Since I am a recent  MFA in Dance graduate, completing the Beginner’s Questionnaire was a balance between the courses I have taught and have been a teaching associate (assistant) with the courses that I participated in as a graduate student. I am more of a presentational instructor especially with the consideration of the subject of dance. However, when looking beyond the physical dance technique class there are the dance academic courses like Dance History, Critical Issues in Dance, Laban Movement Analysis, Dance Kinesiology, Musical Resources for Dance, Dance Pedagogy and even, Choreography that have or could be taught online. I would like to have a combination of lecture, individual input, collaborative discussion as well as small group projects.

In terms of getting started, I feel that I am right where I should be. I am taking one week at a time. I have a high inquisitory interest in the development of a pedagogically sound online course for dance history, along with the feeling of swimming in an ocean of possibilities of how to achieve this goal.


Week 1 Online Teaching Course

This is Renee from Lake Forest. I am currently teaching at MiraCosta College.
Two aspects of this week’s reading I found most interesting:

1. “Surprisingly, ‘people-oriented’ people make the best online instructors”(17)

I believe truly caring pedagogy can be transmitted through any medium. However, knowledge of the medium, in this case through technology, is vital for the creativity in the delivering of materials, as well as excellent written, audio and video communication skills.
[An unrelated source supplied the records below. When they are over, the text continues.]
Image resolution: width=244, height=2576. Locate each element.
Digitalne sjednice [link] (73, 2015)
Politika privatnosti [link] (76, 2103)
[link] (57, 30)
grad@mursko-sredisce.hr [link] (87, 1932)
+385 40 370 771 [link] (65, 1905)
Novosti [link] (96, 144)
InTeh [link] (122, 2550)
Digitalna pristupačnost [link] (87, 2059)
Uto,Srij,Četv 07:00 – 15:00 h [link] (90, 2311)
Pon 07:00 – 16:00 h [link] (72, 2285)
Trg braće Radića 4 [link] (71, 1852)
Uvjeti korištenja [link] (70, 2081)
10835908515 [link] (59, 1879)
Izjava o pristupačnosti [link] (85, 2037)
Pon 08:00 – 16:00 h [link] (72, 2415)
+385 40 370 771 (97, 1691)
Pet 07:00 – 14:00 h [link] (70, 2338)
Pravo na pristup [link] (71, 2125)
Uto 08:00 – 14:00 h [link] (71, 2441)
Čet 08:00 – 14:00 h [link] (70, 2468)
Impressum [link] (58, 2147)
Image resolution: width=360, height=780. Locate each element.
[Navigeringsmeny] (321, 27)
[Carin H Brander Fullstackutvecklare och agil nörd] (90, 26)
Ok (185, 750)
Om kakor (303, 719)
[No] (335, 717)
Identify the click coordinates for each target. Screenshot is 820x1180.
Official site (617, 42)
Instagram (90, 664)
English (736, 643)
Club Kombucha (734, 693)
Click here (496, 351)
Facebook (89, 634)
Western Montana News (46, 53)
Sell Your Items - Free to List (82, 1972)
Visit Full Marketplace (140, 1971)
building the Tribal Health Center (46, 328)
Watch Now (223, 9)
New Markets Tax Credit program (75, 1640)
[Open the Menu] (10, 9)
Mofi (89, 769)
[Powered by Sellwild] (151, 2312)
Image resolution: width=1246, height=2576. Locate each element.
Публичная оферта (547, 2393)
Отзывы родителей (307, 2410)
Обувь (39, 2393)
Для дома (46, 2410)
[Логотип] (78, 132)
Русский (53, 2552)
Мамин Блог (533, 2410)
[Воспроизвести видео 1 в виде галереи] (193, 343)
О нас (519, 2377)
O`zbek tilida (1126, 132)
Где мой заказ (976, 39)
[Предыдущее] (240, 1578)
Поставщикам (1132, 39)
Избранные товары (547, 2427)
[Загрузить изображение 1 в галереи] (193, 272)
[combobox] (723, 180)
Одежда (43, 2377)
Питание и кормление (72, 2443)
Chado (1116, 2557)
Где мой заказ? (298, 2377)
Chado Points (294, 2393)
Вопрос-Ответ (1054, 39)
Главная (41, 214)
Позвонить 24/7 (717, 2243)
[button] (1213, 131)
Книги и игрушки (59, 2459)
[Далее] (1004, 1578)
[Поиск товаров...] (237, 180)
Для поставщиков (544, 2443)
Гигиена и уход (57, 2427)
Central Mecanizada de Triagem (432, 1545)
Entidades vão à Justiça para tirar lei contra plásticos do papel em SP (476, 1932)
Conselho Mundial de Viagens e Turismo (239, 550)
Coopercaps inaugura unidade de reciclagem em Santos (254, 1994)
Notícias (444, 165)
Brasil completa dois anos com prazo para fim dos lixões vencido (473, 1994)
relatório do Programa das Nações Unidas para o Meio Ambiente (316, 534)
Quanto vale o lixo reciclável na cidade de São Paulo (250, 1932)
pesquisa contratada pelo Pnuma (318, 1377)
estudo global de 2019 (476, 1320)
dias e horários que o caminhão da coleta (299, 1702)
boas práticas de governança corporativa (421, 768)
2. I am highly interested in developing “tasks and exercises that emphasize student collaboration” online.(13)

My experience when I participated in a Business Management Course was that I did not engage in collaboration. I also chose limited online interaction with the instructor. As an instructor of Dance, I am highly engaged with my students and I expect them to be continually engaged and present during class. How to I obtain online engagement?